Reproducing manuscript results
The manuscript titled Accurate peptide fragmentation predictions allow data driven approaches to replace and improve upon proteomics search engine scoring functions shows the results obtained with this tool on two datasets: the Pyrococcus furiosus standard, and a real-world dataset. In this section you’ll find instructions to reproduce those results. To visualize them (or any other files processed with this pipeline), feel free to take advantage of the Jupyter Notebook included in this repository.
Pyrococcus furiosus
The spectrum file for this dataset can be downloaded from PRIDE, under identifier PXD001077. Download the file Velos005137.mgf.
Choose any search engine of your preference to search these spectra against a database. We present results from a search done against all sequences from this organism (reviewed and unreviewed) obtained from UniProt.
Our search was done with MS-GF+, allowing for carbamidomethylation and oxidation (maximum 2). From the resulting mzid file, a list of PSMs can be extracted. The information needed to proceed is as follows:
- Spectrum identifier (corresponding to the
TITLEfield in the peak file) - Peptide sequence (without trailing aminoacids)
- Peptide charge
- Modifications
The PEPREC format corresponding to our search is available in the folder manuscript/pyrfu from this repository, under the name Velos005137.PEPREC. Please refer to ms2pip_c for more information of the PEPREC format.
Following this the configuration file should be adapted to the current goal. If the installation instructions were followed, the field dir should be correct. In this case the spectra are fragmented in HCD so the frag field should also be correct. Please change the num_cpu field to the number of cores your machine has available, in order to optimize the parallel routines existent throughout the code.
With these two files (mgf and PEPREC), the pipeline can be executed by issuing the following command:
python ../../driver.py Velos005137.mgf Velos005137.PEPREC config.json
This results in a file named Velos005137.pin, which is the input for Percolator. This file contains peptide and spectrum information and identifiers, along with the spectral similarity features calculated. To use Percolator, issue the following command:
percolator Velos005137.pin --trainFDR 0.01 -m Velos005137.pout -M Velos005137.pout_dec -w Velos005137.weights
The resulting files contain target and decoy PSMs, as well as the weights the model attributed to each feature in the feature matrix.
HEK sample
The spectra corresponding to this experiment can be found in PRIDE, under identifier PXD001468. Here the spectra are split into several mgf files; the results shown in the manuscript were obtained by processing them all together.
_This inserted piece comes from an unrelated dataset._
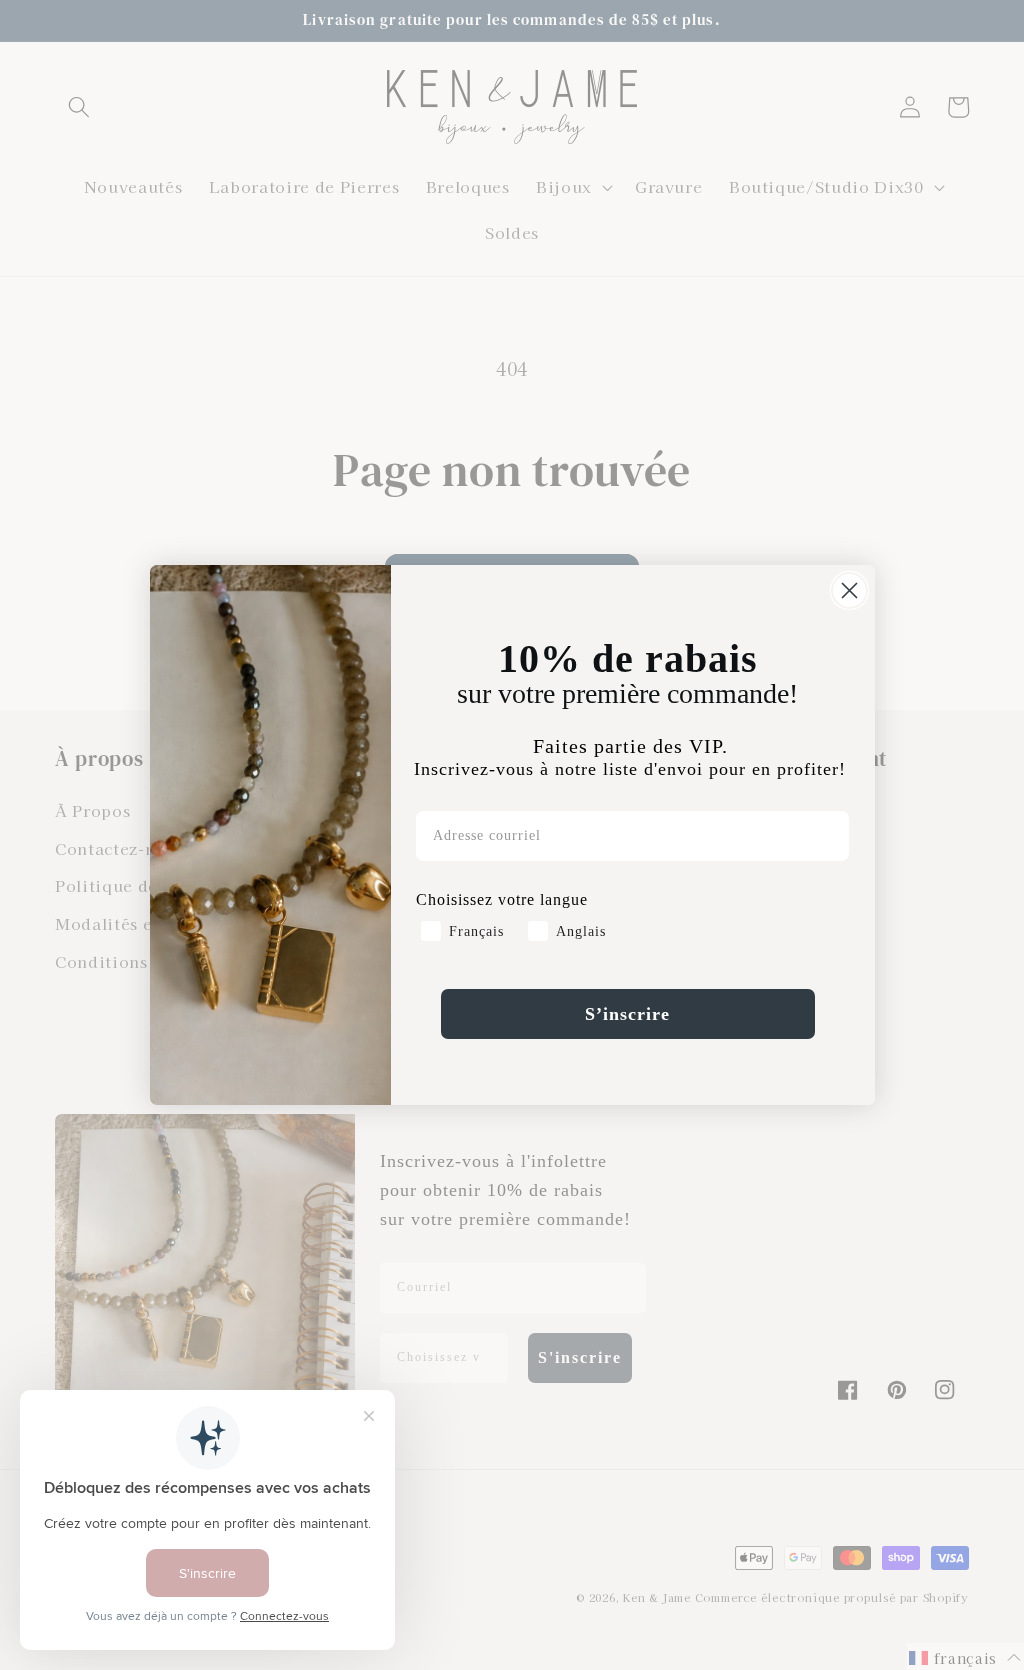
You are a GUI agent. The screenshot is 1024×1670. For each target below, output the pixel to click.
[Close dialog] (849, 590)
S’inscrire (627, 1014)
This task is significantly more computationally intensive so it does take some time. If this isn’t and issue, we make the concatenated spectrum file available from our servers: genesis.ugent.be/uvpublicdata/silvia/PXD001468/all.mgf. In case this task proves too computationally demanding, please process each (or only one) spectrum file individually.
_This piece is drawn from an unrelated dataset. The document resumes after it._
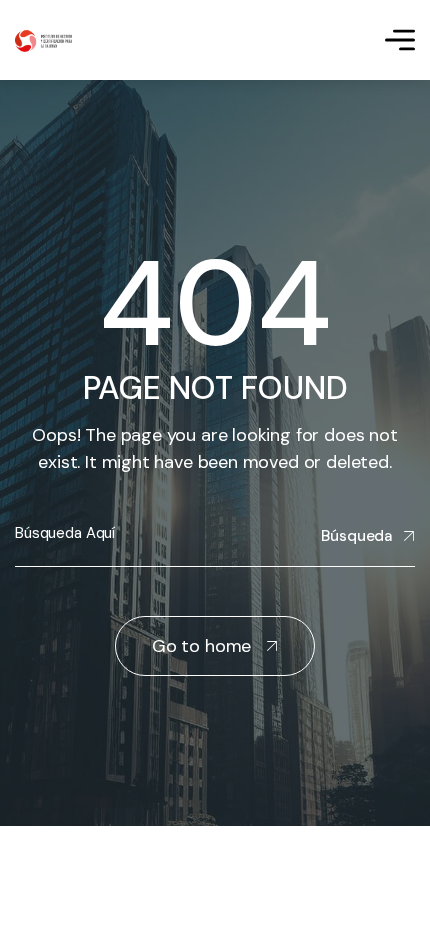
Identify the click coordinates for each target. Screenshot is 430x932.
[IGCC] (43, 40)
The file all.PEPREC (which can be downloaded from genesis.ugent.be/uvpublicdata/silvia/PXD001468/all.PEPREC), was compiled from a search done with MS-GF+, allowing for carbamidomethylation and oxidation (maximum 2). The configuration file in this folder should not need to be adjusted, with the exception of the num_cpu parameter which should reflect the number of CPU’s you can dedicate to this task. Keep in mind that for the file including all the spectra there are > 1000000 PSMs and spectrum predictions and similarity metric computations will take a long time.
Issue the following command:
python ../../driver.py all.mgf all.PEPREC config.json
The result should be a file named all.pin. To run Percolator in an efficient way, you can tune its parameters. We ran it as follows:
percolator all.pin --trainFDR 0.01 --subset-max-train 200000 -m all.pout -M all.pout_dec -w all.weights
The resulting files contain target and decoy PSMs, as well as the weights the model attributed to each feature in the feature matrix.